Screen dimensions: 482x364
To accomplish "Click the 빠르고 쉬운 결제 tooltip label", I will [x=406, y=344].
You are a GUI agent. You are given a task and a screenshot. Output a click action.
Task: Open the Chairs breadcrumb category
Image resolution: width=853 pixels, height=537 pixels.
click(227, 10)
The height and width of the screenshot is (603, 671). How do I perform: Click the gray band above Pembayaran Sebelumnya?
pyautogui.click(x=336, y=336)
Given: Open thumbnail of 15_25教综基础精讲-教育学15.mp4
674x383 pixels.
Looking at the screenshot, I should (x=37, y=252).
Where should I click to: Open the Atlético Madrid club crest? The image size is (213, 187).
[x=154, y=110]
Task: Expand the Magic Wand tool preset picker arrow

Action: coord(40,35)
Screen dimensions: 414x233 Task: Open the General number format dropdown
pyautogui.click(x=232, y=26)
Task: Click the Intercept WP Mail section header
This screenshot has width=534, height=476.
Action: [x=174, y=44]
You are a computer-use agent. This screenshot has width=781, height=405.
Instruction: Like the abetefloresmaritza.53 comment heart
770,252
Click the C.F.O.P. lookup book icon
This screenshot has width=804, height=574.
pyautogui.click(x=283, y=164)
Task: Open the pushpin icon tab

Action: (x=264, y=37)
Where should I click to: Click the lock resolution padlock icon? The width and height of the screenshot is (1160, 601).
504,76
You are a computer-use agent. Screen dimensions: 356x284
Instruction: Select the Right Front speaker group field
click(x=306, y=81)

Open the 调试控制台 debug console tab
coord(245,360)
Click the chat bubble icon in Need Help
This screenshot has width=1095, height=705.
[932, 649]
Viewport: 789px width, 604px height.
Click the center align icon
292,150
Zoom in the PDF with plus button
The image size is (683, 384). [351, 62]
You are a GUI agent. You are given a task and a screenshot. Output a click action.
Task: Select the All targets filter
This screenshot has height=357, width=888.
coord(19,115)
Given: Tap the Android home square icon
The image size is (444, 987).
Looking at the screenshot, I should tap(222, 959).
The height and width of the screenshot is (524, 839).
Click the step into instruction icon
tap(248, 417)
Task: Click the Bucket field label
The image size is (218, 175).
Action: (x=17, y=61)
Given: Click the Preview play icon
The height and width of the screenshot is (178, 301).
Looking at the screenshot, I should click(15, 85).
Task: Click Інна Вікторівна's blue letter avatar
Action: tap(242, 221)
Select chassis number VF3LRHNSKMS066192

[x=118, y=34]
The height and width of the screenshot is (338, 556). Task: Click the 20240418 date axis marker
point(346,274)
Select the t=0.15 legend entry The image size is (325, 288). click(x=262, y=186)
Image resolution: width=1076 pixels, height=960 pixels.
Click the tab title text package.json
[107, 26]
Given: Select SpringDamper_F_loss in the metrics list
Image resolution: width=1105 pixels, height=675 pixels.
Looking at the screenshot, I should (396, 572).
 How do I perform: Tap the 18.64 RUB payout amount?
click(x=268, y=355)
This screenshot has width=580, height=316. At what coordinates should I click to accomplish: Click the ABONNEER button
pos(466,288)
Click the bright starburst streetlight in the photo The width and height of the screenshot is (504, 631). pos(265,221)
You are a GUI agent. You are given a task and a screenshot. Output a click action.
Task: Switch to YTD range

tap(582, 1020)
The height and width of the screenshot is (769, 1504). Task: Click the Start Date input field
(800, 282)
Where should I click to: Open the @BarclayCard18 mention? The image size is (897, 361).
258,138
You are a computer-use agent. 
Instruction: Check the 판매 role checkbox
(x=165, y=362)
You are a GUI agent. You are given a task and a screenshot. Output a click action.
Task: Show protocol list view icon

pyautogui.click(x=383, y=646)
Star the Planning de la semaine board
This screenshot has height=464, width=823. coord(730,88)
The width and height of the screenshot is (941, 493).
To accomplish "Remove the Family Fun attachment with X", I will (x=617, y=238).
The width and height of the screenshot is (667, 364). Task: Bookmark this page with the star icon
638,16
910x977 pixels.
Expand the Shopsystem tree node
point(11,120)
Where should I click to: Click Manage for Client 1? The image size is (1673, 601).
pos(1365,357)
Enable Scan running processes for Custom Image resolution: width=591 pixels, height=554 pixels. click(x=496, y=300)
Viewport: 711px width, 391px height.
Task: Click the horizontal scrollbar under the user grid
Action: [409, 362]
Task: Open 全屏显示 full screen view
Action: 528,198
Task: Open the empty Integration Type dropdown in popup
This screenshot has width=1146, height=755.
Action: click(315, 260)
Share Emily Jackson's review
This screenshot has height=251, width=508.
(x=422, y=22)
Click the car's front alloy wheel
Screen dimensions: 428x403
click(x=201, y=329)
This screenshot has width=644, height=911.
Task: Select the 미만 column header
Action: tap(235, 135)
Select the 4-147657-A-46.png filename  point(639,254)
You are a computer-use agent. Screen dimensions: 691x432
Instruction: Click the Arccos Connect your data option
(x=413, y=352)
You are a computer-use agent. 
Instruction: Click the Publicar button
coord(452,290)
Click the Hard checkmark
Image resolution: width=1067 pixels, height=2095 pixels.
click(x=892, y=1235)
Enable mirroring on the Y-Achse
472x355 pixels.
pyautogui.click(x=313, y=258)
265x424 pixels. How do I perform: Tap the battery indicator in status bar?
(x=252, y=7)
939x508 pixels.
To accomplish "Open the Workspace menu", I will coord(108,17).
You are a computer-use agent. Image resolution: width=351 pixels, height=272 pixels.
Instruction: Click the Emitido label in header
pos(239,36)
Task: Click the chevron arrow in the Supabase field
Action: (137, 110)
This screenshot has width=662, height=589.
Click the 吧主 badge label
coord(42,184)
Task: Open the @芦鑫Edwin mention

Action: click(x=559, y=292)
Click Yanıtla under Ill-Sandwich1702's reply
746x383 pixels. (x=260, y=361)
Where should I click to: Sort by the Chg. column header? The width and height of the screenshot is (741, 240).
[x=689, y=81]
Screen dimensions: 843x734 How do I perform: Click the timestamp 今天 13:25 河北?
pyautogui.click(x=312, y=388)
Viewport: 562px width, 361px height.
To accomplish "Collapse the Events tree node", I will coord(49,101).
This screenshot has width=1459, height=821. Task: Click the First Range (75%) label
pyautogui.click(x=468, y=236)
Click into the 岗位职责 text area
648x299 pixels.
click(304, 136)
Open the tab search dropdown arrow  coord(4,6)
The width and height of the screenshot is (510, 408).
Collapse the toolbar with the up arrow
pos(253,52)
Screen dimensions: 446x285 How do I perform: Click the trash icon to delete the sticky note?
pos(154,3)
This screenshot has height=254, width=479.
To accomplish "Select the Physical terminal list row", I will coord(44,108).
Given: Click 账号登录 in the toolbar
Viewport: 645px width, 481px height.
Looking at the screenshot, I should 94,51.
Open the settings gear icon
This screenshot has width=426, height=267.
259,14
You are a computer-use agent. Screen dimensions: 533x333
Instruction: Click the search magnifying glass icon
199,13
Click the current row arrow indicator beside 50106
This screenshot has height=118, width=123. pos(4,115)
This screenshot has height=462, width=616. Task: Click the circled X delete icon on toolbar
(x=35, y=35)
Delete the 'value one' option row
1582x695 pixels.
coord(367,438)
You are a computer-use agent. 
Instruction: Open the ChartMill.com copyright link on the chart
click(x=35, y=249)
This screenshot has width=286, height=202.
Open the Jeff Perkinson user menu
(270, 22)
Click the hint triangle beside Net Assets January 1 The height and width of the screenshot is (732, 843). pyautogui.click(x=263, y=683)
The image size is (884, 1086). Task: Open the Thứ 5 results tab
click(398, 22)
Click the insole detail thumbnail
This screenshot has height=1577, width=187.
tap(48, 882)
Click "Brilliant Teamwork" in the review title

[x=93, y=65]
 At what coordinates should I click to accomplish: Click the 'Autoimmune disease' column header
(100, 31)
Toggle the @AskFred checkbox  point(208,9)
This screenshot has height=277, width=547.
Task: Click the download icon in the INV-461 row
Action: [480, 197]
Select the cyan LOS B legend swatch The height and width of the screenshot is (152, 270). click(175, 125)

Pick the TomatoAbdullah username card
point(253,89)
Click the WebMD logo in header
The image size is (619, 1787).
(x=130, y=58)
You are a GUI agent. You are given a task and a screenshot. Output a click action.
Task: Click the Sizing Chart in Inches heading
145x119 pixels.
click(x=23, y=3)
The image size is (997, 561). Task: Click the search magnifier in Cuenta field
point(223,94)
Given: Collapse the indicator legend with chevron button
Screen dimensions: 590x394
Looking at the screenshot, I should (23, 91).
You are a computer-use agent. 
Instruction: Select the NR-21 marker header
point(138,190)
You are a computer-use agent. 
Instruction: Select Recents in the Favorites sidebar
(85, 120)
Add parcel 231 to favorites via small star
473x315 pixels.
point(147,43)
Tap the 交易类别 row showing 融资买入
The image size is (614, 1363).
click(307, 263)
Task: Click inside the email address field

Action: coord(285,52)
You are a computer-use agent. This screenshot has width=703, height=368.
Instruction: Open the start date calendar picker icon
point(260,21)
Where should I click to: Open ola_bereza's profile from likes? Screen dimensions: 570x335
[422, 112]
....
◆ ASSIGNMENT
The answer is a portion of the data. Write out exactly the line with "Add parcel 231 to favorites via small star" and all lines after it.

◆ TASK RESULT
Add parcel 231 to favorites via small star
473x315 pixels.
point(147,43)
Tap the 交易类别 row showing 融资买入
The image size is (614, 1363).
click(307, 263)
Task: Click inside the email address field

Action: coord(285,52)
You are a computer-use agent. This screenshot has width=703, height=368.
Instruction: Open the start date calendar picker icon
point(260,21)
Where should I click to: Open ola_bereza's profile from likes? Screen dimensions: 570x335
[422, 112]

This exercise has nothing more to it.